DIRECTIONS: Without skipping anything, print all of the data exactly.

SOURCE DATA:
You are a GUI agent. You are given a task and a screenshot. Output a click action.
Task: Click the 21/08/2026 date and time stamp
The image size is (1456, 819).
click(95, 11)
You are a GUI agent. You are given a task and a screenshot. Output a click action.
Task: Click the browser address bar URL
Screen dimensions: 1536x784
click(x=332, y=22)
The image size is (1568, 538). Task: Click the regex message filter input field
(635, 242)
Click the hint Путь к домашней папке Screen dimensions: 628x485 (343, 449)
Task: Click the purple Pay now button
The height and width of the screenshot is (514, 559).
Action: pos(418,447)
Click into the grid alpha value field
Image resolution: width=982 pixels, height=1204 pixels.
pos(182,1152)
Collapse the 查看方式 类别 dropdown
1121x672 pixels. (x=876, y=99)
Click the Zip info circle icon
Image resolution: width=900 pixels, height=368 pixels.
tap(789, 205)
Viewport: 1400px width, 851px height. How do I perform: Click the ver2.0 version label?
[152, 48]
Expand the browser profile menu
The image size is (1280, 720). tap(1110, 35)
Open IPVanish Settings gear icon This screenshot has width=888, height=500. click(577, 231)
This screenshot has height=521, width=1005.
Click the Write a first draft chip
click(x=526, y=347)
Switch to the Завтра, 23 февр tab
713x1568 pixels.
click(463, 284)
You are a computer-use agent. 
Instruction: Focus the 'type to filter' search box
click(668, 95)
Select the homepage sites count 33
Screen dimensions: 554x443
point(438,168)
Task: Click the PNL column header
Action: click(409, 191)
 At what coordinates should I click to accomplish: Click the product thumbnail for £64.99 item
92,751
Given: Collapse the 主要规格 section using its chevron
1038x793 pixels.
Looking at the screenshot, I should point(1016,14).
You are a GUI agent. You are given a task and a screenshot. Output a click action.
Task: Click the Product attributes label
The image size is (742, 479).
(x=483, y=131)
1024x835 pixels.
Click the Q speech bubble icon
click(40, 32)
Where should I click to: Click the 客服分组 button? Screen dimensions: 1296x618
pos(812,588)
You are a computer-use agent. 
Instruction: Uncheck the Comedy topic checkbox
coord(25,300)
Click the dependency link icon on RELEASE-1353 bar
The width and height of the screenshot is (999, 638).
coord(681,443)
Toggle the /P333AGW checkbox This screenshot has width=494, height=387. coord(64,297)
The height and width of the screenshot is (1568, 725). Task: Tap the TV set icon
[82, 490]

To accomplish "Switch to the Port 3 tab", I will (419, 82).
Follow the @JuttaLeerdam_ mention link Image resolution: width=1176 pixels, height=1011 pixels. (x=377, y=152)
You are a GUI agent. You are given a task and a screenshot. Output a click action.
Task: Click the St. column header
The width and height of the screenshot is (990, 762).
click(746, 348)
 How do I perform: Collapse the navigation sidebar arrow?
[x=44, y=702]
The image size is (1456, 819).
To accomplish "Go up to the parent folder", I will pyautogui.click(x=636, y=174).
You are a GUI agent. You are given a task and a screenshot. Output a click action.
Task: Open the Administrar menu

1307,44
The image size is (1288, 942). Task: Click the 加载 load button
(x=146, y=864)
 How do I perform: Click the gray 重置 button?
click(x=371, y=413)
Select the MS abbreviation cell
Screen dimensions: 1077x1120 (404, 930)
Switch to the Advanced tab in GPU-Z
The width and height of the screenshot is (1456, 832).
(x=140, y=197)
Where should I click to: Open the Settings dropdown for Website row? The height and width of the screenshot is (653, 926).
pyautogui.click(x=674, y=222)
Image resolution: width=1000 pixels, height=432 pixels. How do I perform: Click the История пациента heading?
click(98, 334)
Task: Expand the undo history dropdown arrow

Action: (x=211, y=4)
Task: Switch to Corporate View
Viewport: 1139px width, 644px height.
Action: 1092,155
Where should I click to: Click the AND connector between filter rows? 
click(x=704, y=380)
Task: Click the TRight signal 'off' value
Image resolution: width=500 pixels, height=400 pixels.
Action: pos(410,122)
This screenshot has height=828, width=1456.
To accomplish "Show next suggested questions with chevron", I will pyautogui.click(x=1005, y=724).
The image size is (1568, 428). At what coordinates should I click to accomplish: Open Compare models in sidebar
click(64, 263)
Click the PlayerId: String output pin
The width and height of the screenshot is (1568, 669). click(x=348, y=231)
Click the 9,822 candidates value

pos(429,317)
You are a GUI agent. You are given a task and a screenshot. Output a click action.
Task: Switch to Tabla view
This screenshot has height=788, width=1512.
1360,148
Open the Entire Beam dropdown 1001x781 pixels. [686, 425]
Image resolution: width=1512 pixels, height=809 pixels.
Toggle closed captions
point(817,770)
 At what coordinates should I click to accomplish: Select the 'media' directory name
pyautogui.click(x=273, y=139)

ANSWER AREA:
You are a GUI agent. You are given a task and a screenshot. Output a click action.
Task: Click the 21/08/2026 date and time stamp
The image size is (1456, 819).
click(95, 11)
You are a GUI agent. You are given a task and a screenshot. Output a click action.
Task: Click the browser address bar URL
Screen dimensions: 1536x784
click(x=332, y=22)
The image size is (1568, 538). Task: Click the regex message filter input field
(635, 242)
Click the hint Путь к домашней папке Screen dimensions: 628x485 (343, 449)
Task: Click the purple Pay now button
The height and width of the screenshot is (514, 559).
Action: pos(418,447)
Click into the grid alpha value field
Image resolution: width=982 pixels, height=1204 pixels.
pos(182,1152)
Collapse the 查看方式 类别 dropdown
1121x672 pixels. (x=876, y=99)
Click the Zip info circle icon
Image resolution: width=900 pixels, height=368 pixels.
tap(789, 205)
Viewport: 1400px width, 851px height. How do I perform: Click the ver2.0 version label?
[152, 48]
Expand the browser profile menu
The image size is (1280, 720). tap(1110, 35)
Open IPVanish Settings gear icon This screenshot has width=888, height=500. click(577, 231)
This screenshot has height=521, width=1005.
Click the Write a first draft chip
click(x=526, y=347)
Switch to the Завтра, 23 февр tab
713x1568 pixels.
click(463, 284)
You are a computer-use agent. 
Instruction: Focus the 'type to filter' search box
click(668, 95)
Select the homepage sites count 33
Screen dimensions: 554x443
point(438,168)
Task: Click the PNL column header
Action: click(409, 191)
 At what coordinates should I click to accomplish: Click the product thumbnail for £64.99 item
92,751
Given: Collapse the 主要规格 section using its chevron
1038x793 pixels.
Looking at the screenshot, I should point(1016,14).
You are a GUI agent. You are given a task and a screenshot. Output a click action.
Task: Click the Product attributes label
The image size is (742, 479).
(x=483, y=131)
1024x835 pixels.
Click the Q speech bubble icon
click(40, 32)
Where should I click to: Click the 客服分组 button? Screen dimensions: 1296x618
pos(812,588)
You are a computer-use agent. 
Instruction: Uncheck the Comedy topic checkbox
coord(25,300)
Click the dependency link icon on RELEASE-1353 bar
The width and height of the screenshot is (999, 638).
coord(681,443)
Toggle the /P333AGW checkbox This screenshot has width=494, height=387. coord(64,297)
The height and width of the screenshot is (1568, 725). Task: Tap the TV set icon
[82, 490]

To accomplish "Switch to the Port 3 tab", I will (419, 82).
Follow the @JuttaLeerdam_ mention link Image resolution: width=1176 pixels, height=1011 pixels. (x=377, y=152)
You are a GUI agent. You are given a task and a screenshot. Output a click action.
Task: Click the St. column header
The width and height of the screenshot is (990, 762).
click(746, 348)
 How do I perform: Collapse the navigation sidebar arrow?
[x=44, y=702]
The image size is (1456, 819).
To accomplish "Go up to the parent folder", I will pyautogui.click(x=636, y=174).
You are a GUI agent. You are given a task and a screenshot. Output a click action.
Task: Open the Administrar menu

1307,44
The image size is (1288, 942). Task: Click the 加载 load button
(x=146, y=864)
 How do I perform: Click the gray 重置 button?
click(x=371, y=413)
Select the MS abbreviation cell
Screen dimensions: 1077x1120 (404, 930)
Switch to the Advanced tab in GPU-Z
The width and height of the screenshot is (1456, 832).
(x=140, y=197)
Where should I click to: Open the Settings dropdown for Website row? The height and width of the screenshot is (653, 926).
pyautogui.click(x=674, y=222)
Image resolution: width=1000 pixels, height=432 pixels. How do I perform: Click the История пациента heading?
click(98, 334)
Task: Expand the undo history dropdown arrow

Action: (x=211, y=4)
Task: Switch to Corporate View
Viewport: 1139px width, 644px height.
Action: 1092,155
Where should I click to: Click the AND connector between filter rows? 
click(x=704, y=380)
Task: Click the TRight signal 'off' value
Image resolution: width=500 pixels, height=400 pixels.
Action: pos(410,122)
This screenshot has height=828, width=1456.
To accomplish "Show next suggested questions with chevron", I will pyautogui.click(x=1005, y=724).
The image size is (1568, 428). At what coordinates should I click to accomplish: Open Compare models in sidebar
click(64, 263)
Click the PlayerId: String output pin
The width and height of the screenshot is (1568, 669). click(x=348, y=231)
Click the 9,822 candidates value

pos(429,317)
You are a GUI agent. You are given a task and a screenshot. Output a click action.
Task: Switch to Tabla view
This screenshot has height=788, width=1512.
1360,148
Open the Entire Beam dropdown 1001x781 pixels. [686, 425]
Image resolution: width=1512 pixels, height=809 pixels.
Toggle closed captions
point(817,770)
 At what coordinates should I click to accomplish: Select the 'media' directory name
pyautogui.click(x=273, y=139)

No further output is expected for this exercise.